Using MRI to understand muscle changes in LGMD2A/R1 and Becker Muscular Dystrophy
Kelly Rock (U. Florida); Prathyusha Bellam; Donovan Lott; Rebecca Willcocks; Alison M. Barnard; Sean Forbes; Alexa Harris; Oneema Kamal; Julia Hinkle; Claudia Senesac; Krista Vandenborne; Glenn Walter
One major challenge to clinical trials for muscular dystrophies is that the measurements commonly used are not sensitive to detecting small changes in muscle strength. This team collected data to determine if Magnetic Resonance Imaging (MRI) can measure small changes in muscle in people living with LGMD2A/R1, as well as Becker Muscular Dystrophy (BMD). They found that one MRI technique which measures the amount of fat infiltration in muscle (called “fat fraction”) is increased in people with LGMD2A/R1 and BMD, especially those who have difficulties with physical function. These findings suggest that the technique could be used to monitor the effects of experimental treatments in future clinical trials.
Additional LGMD2A/R1 Posters
Which in-clinic assessments are helpful to measure function in individuals with LGMD2A/R1
Meredith James (John Walton Muscular Dystrophy Centre, Newcastle U.)*; Lindsay Alfano(Nationwide Children’s Hospital)*, Megan Iammarino; Natalie Reash; Chris Steiner; Audrey Beale; Melissa Smith; Stephanie Hunn; Shelley Mockler, Heather Hilsden; Dionne Moat; Jassi Sodhi; Karen Wong; Emma Grover; Emma Robinson; Anna Mayhew; Michelle Eagle; Volker Straub; Michela Guglieri; Chiara Marini Bettolo; Robert Muni Lofra; Jordi Diaz-Manera; Linda Lowes *Denotes joint first author
For future clinical trials to be successful, we need to understand which assessments (tests) best measure functional changes in people with LGMD2A/R1. This group analyzed tests performed at previous LGMD Conferences as well as clinic visits to Newcastle University and Nationwide Children’s Hospital. The tests they identified not only bring us closer to developing effective treatments and trials, but also help healthcare professionals track patient symptoms and plan treatment. This work was supported in part by a C3 Research Grant.

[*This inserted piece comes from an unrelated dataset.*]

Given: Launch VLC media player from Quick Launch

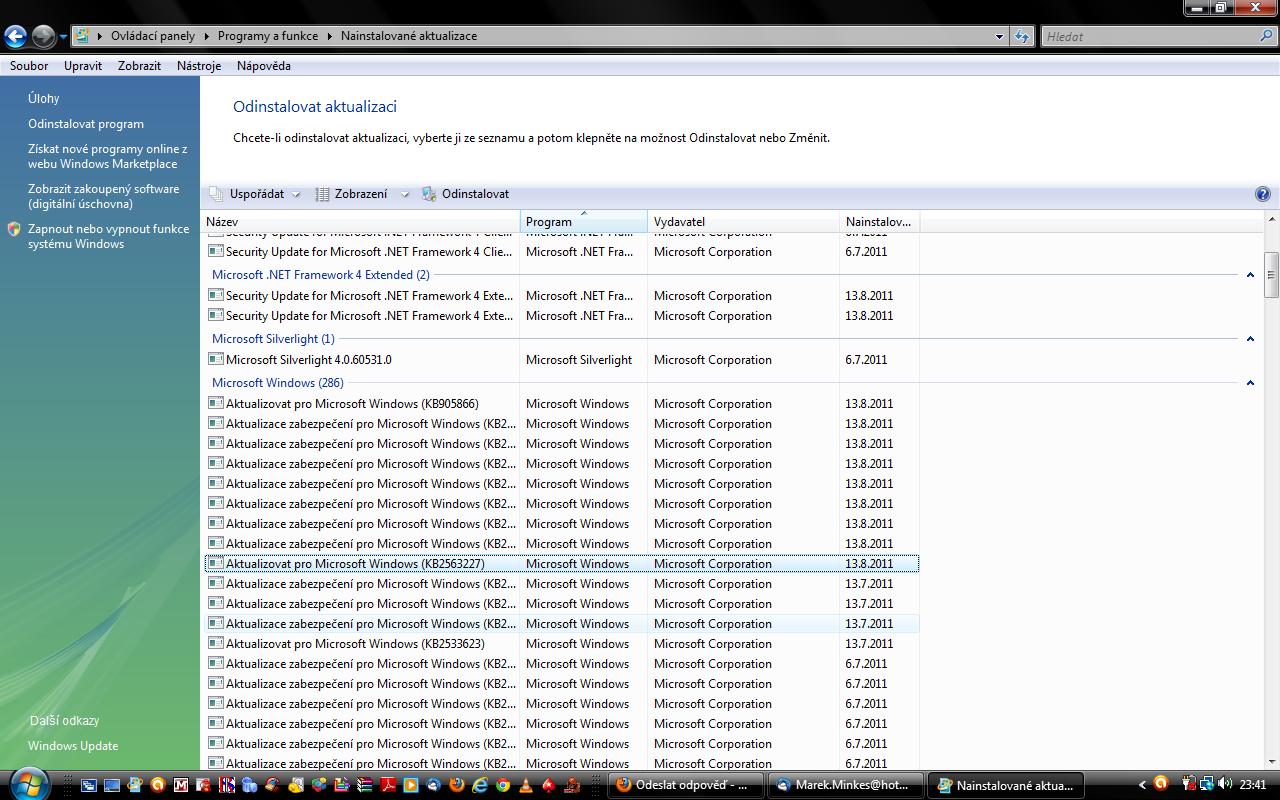Looking at the screenshot, I should 526,786.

The patient experience of living with LGMD2A/R1: Findings from a focus group
Nicole LaMarca (Sarepta Therapeutics), Tamara Wyzanski, Chloe Carmichael, Catherine Bottomley, Jennifer Levy, Monique Dabbous
The authors of this poster organized a focus group at the 2023 International LGMD Conference to explore the experiences of those living with LGMD2A/R1. Themes included diagnostic challenges, progression of symptoms, effects on quality of life, and social and emotional impact. These findings can support clinical trial design and patient-focused drug development.
Jennifer Levy (Coalition to Cure Calpain 3), Jordan Boslego, Michela Guglieri, Ann Martin, Katherine Mathews, Michele Wrubel
This poster highlights the LGMD2A/Calpainopathy Registry, a C3 initiative. This patient-reported registry has two main goals: (1) to collect data over time from individuals with calpainopathy, and (2) to support recruitment for clinical research studies. In the first year, data was entered by over 200 participants from 41 countries. The registry has also been utilized to assist with participant recruitment for three clinical studies. It can be accessed at lgmd2a.iamrare.org.